• **Consigna**
Devuelva de forma íntegra y literal el fragmento sobre el protocolo de Kioto y el calentamiento global.

• **Fragmento**
....................

Poco se ha hecho para atacar realmente la causa del problema: las altas emisiones de gases de invernadero que son generadas por la quema de combustibles fósiles, la agricultura, la ganadería, la deforestación y los depósitos de basuras en las ciudades. En 1997, hubo un acuerdo de lindas intenciones que se llamó el protocolo de Kioto.

"Lamentablemente, el famoso protocolo no se cumplió", reconoce Osvaldo Canziani, doctor en meteorología argentino y ex integrante del Panel Intergubernamental de Cambio Climático (IPCC), que recibió el Premio Nobel junto con Al Gore en 2007. Desde la óptica ambientalista, la opinión es similar: "Estados Unidos nunca aceptó sumarse al acuerdo ni tampoco otras naciones ricas transfirieron fondos a los países en desarrollo para ayudar a que su desarrollo ecónomico y social se basara en energías limpias y se frenara la deforestación. Se habló mucho, pero globalmente las emisiones de gases de invernadero crecieron", resalta Juan Carlos Villalonga, de Greenpeace Argentina.

Muchos ven a la cumbre climática mundial de Copenhague, que se realizará en diciembre en Dinamarca, como la última oportunidad. Desde el acuerdo de Kioto en adelante, hubo sólo cambios en contra del planeta. "Cada habitante del mundo necesita para sustentarse 2 hectáreas –recuerda Canziani–. Pero en Europa y en los Estados Unidos, cada habitante usa entre 10 y 12 hectáreas. Si todos tuviéramos ese mismo estándar de vida, necesitaríamos de 4 planetas". Otros países han aumentado sus emisiones de gases invernadero: China pasó a ser el principal emisor mundial (superó a los Estados Unidos). "La equivocada idea de que entre los científicos hay desacuerdos serios acerca del calentamiento global es, en realidad, una ilusión alimentada deliberadamente por un grupo pequeño, pero extremadamente bien financiado, con intereses especiales, que incluyen a la Exxon Mobil y otras pocas empresas productoras de petróleo, carbón y servicios relacionados. Estas empresas desean impedir el surgimiento de cualquier política nueva que pueda interferir en sus planes de negocios", sostiene el ex-vicepresidente Al Gore, en su libro
Una verdad incómoda.

....................

• **Listado facilitado**
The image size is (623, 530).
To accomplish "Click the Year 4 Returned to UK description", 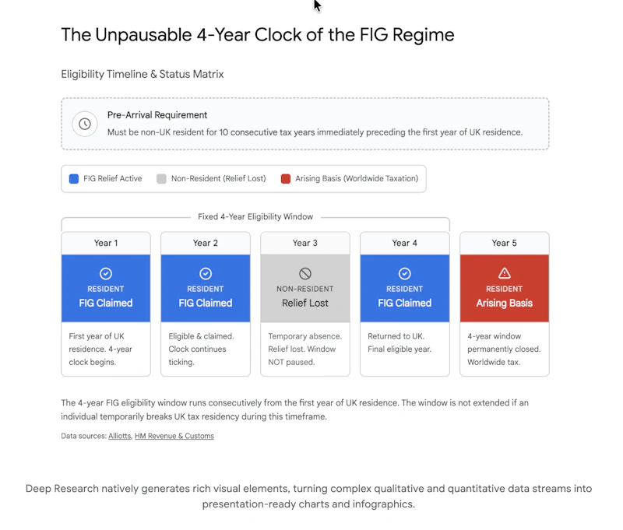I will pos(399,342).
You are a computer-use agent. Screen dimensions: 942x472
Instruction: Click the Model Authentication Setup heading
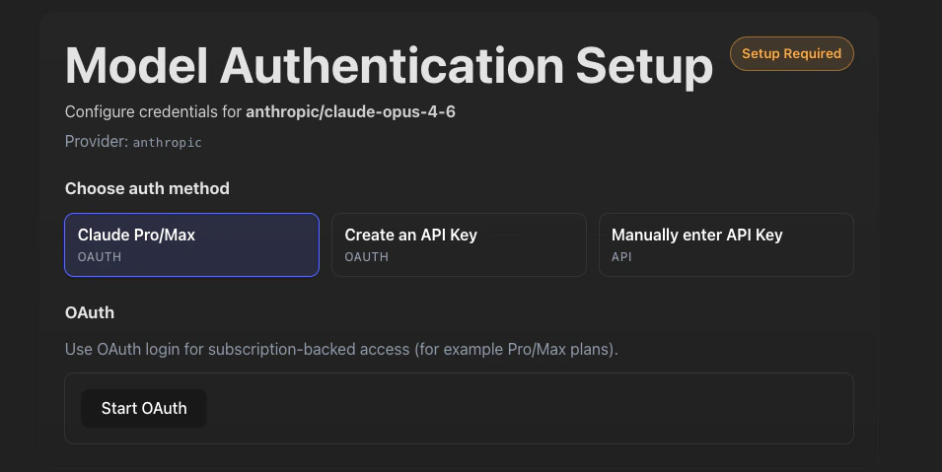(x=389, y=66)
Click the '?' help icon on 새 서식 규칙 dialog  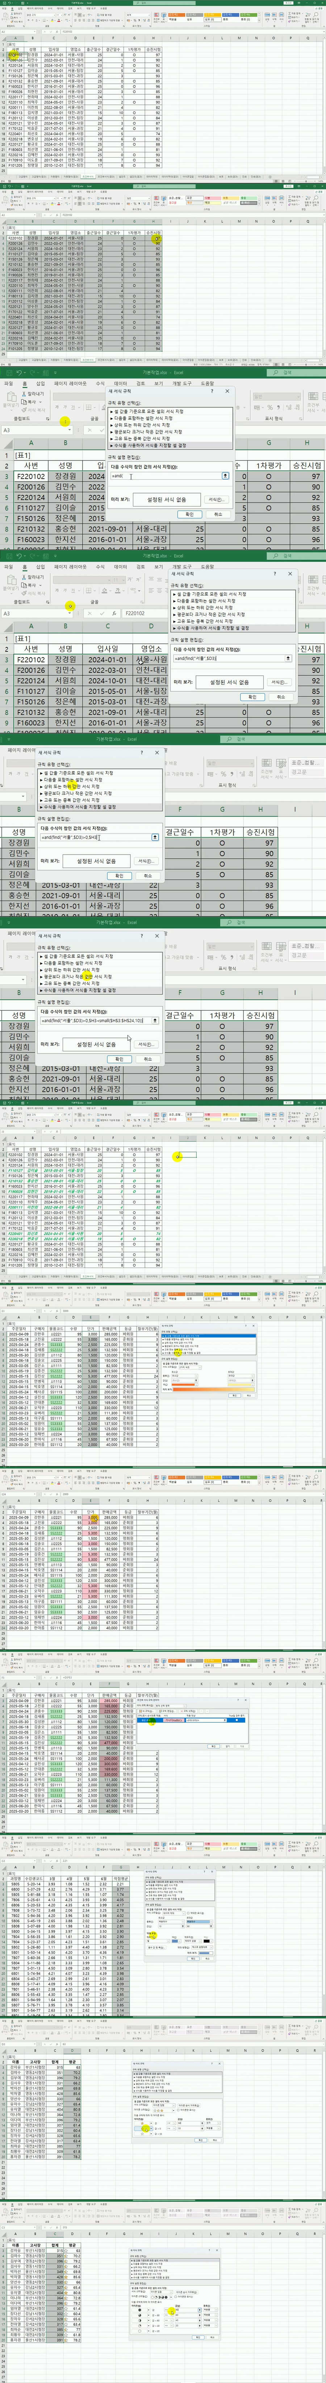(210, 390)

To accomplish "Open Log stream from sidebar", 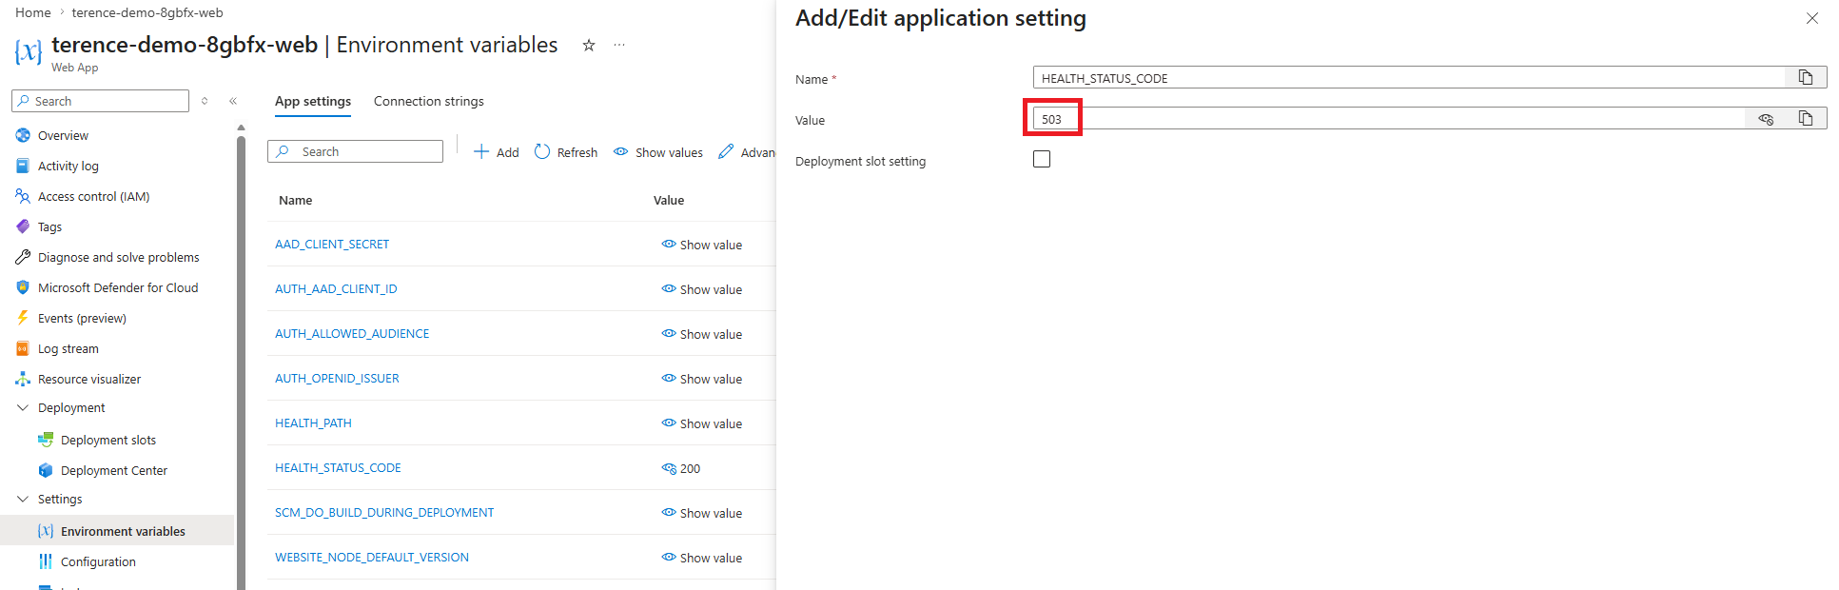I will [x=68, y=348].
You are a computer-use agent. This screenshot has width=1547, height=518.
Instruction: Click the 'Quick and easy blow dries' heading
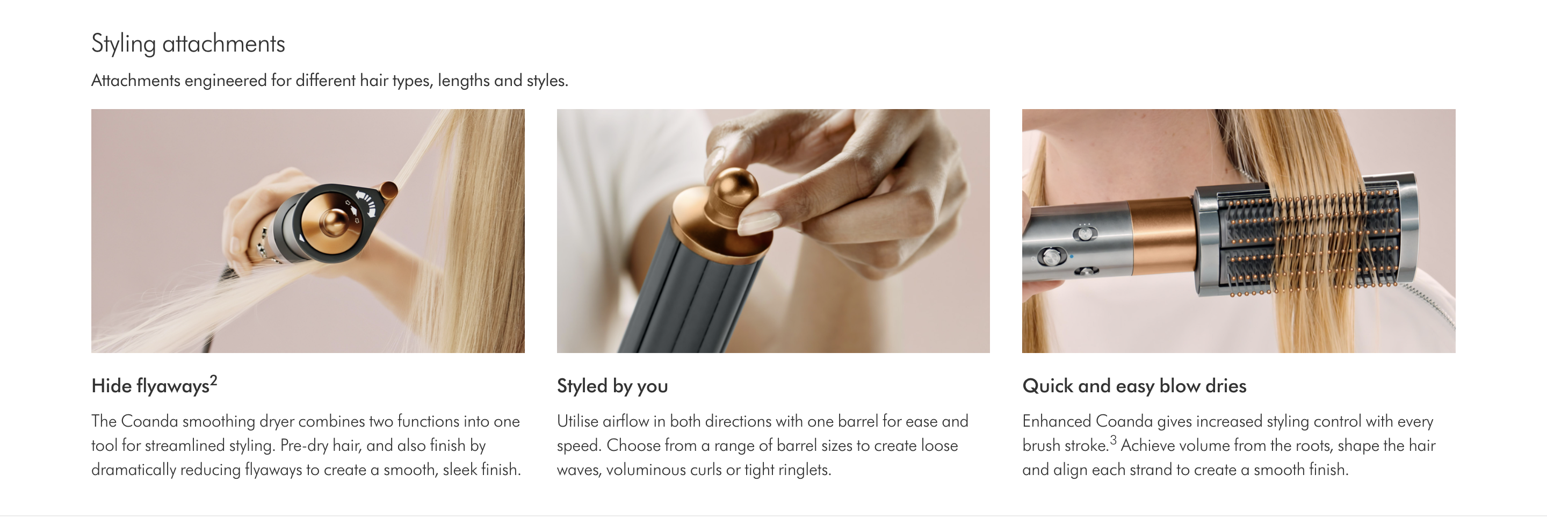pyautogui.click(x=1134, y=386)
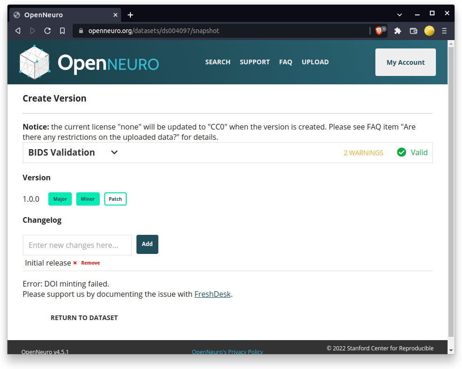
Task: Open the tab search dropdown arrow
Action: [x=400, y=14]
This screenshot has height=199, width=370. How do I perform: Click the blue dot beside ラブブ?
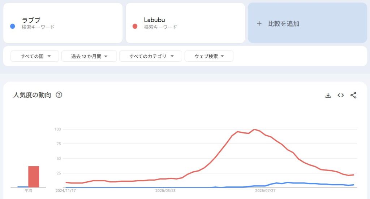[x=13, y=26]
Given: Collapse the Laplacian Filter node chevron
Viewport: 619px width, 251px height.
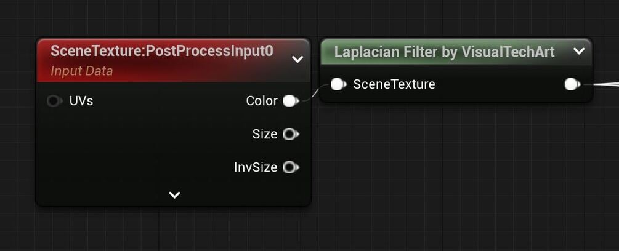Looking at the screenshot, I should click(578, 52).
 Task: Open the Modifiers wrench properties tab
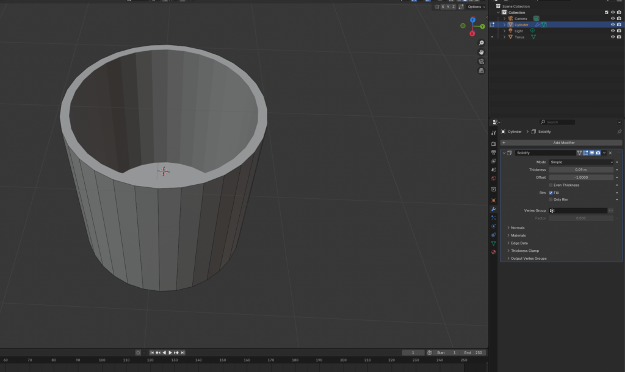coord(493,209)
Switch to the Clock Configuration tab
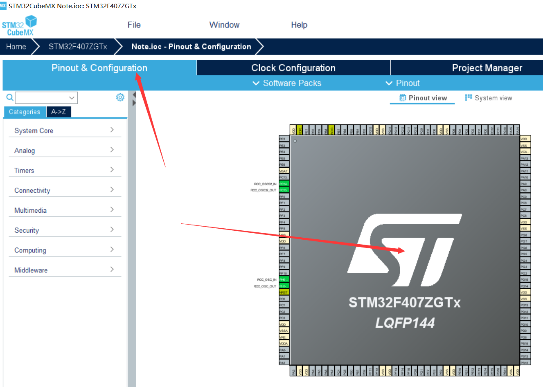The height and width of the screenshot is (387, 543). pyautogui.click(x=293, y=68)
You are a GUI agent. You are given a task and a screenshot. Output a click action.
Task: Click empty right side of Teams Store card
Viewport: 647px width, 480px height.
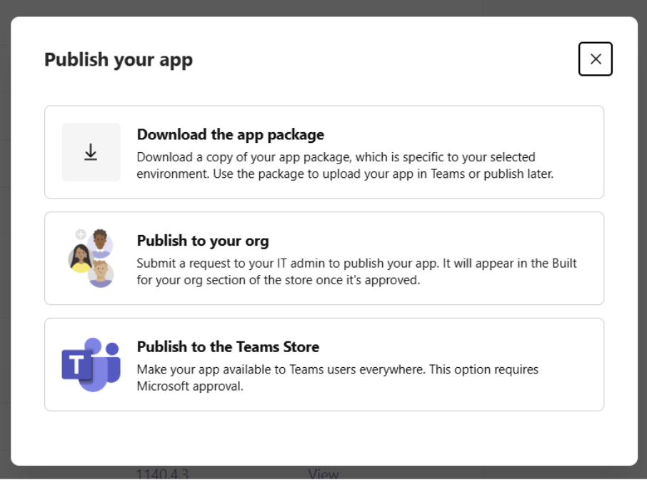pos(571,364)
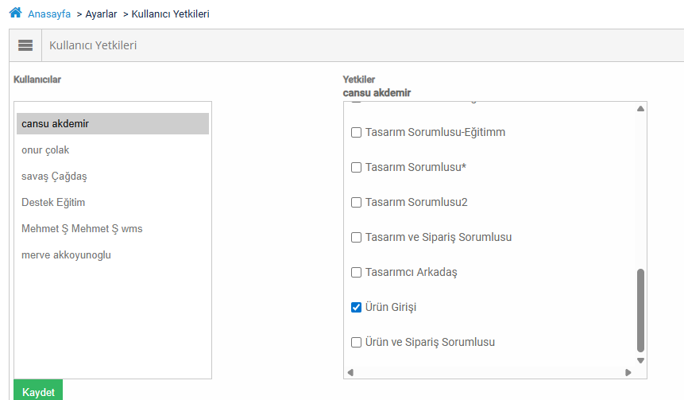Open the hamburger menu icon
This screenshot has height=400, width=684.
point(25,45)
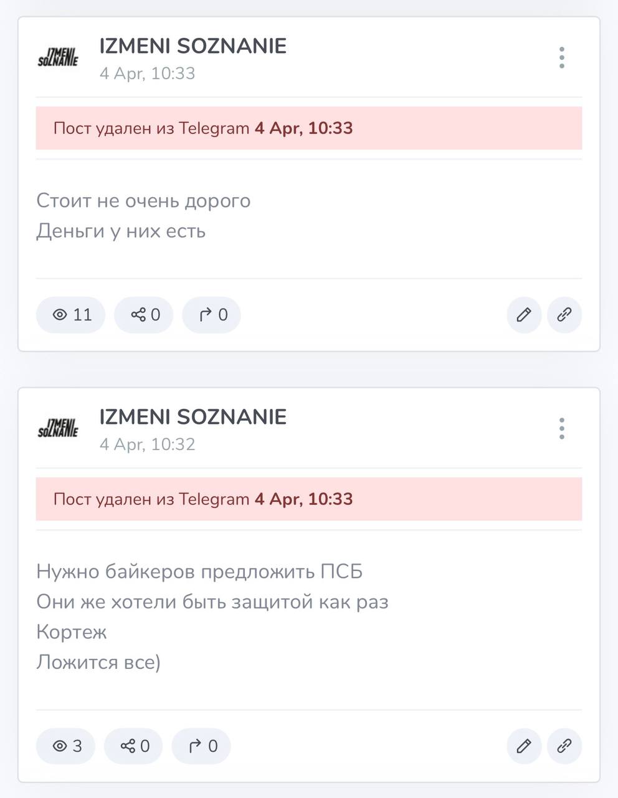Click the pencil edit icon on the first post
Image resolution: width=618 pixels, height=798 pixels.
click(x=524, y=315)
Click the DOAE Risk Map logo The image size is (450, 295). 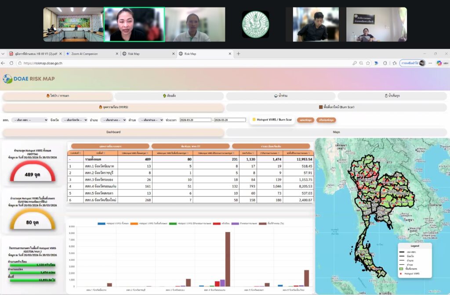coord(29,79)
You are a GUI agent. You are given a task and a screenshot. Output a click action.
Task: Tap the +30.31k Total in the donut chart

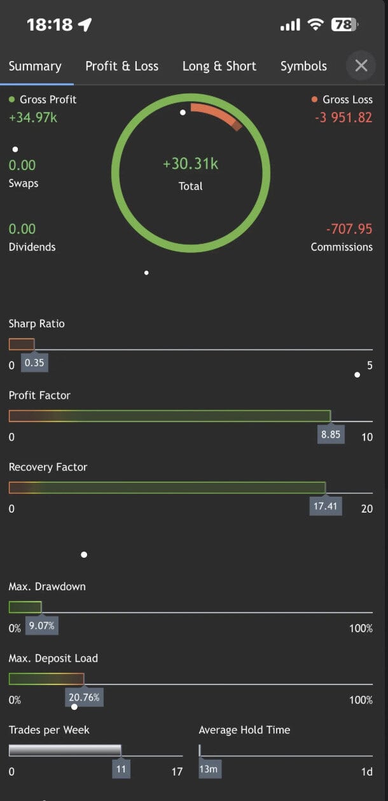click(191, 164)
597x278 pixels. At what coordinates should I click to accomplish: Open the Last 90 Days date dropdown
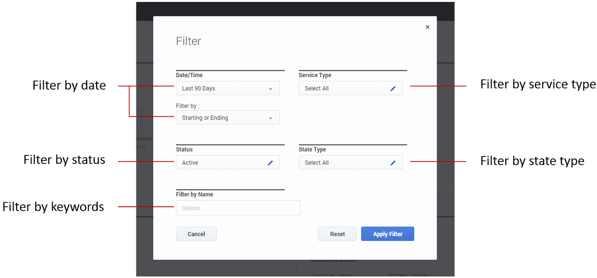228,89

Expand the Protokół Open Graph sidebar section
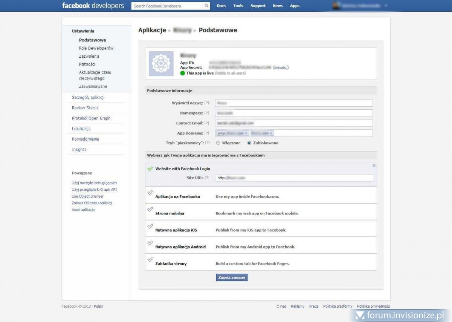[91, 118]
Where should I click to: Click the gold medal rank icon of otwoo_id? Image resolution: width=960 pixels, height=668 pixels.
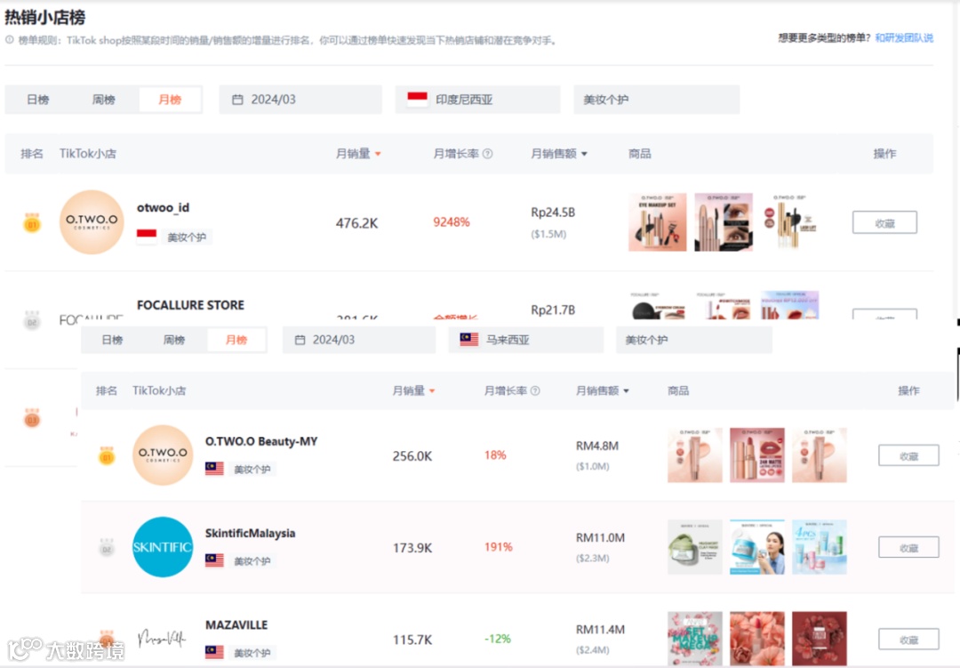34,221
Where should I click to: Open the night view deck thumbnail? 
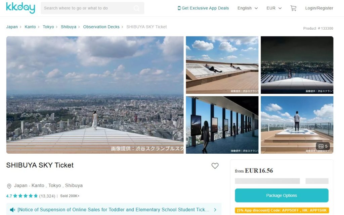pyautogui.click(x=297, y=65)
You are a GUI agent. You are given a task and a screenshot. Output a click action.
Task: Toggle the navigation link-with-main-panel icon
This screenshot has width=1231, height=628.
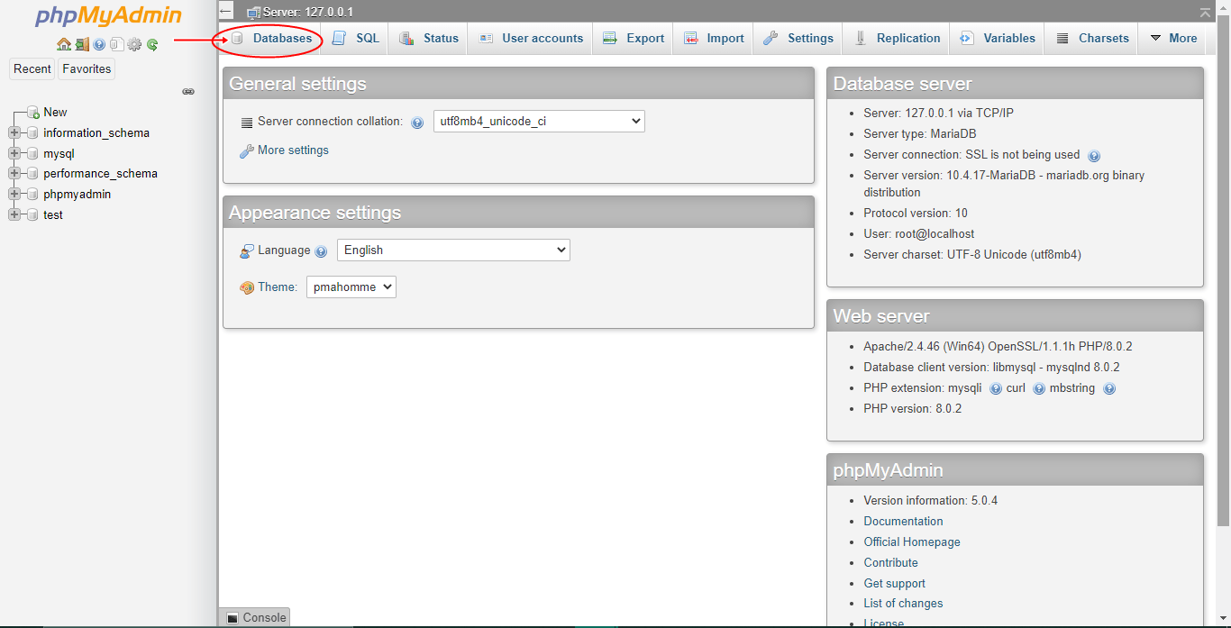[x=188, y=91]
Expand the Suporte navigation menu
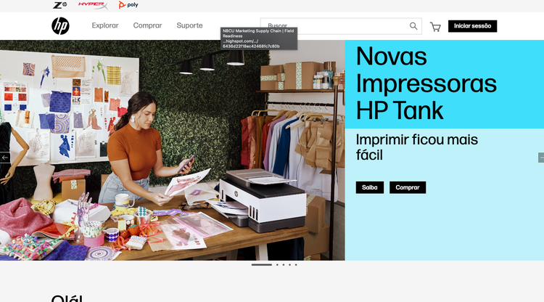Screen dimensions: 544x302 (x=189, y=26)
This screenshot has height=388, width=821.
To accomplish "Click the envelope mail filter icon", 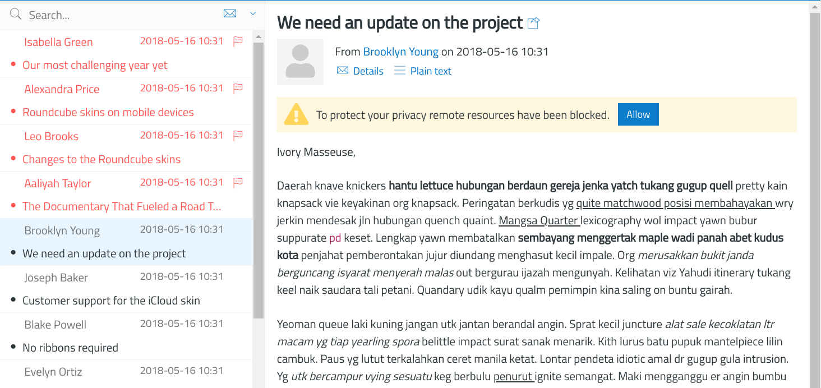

....................

• **Resultado**
Poco se ha hecho para atacar realmente la causa del problema: las altas emisiones de gases de invernadero que son generadas por la quema de combustibles fósiles, la agricultura, la ganadería, la deforestación y los depósitos de basuras en las ciudades. En 1997, hubo un acuerdo de lindas intenciones que se llamó el protocolo de Kioto.

"Lamentablemente, el famoso protocolo no se cumplió", reconoce Osvaldo Canziani, doctor en meteorología argentino y ex integrante del Panel Intergubernamental de Cambio Climático (IPCC), que recibió el Premio Nobel junto con Al Gore en 2007. Desde la óptica ambientalista, la opinión es similar: "Estados Unidos nunca aceptó sumarse al acuerdo ni tampoco otras naciones ricas transfirieron fondos a los países en desarrollo para ayudar a que su desarrollo ecónomico y social se basara en energías limpias y se frenara la deforestación. Se habló mucho, pero globalmente las emisiones de gases de invernadero crecieron", resalta Juan Carlos Villalonga, de Greenpeace Argentina.

Muchos ven a la cumbre climática mundial de Copenhague, que se realizará en diciembre en Dinamarca, como la última oportunidad. Desde el acuerdo de Kioto en adelante, hubo sólo cambios en contra del planeta. "Cada habitante del mundo necesita para sustentarse 2 hectáreas –recuerda Canziani–. Pero en Europa y en los Estados Unidos, cada habitante usa entre 10 y 12 hectáreas. Si todos tuviéramos ese mismo estándar de vida, necesitaríamos de 4 planetas". Otros países han aumentado sus emisiones de gases invernadero: China pasó a ser el principal emisor mundial (superó a los Estados Unidos). "La equivocada idea de que entre los científicos hay desacuerdos serios acerca del calentamiento global es, en realidad, una ilusión alimentada deliberadamente por un grupo pequeño, pero extremadamente bien financiado, con intereses especiales, que incluyen a la Exxon Mobil y otras pocas empresas productoras de petróleo, carbón y servicios relacionados. Estas empresas desean impedir el surgimiento de cualquier política nueva que pueda interferir en sus planes de negocios", sostiene el ex-vicepresidente Al Gore, en su libro
Una verdad incómoda.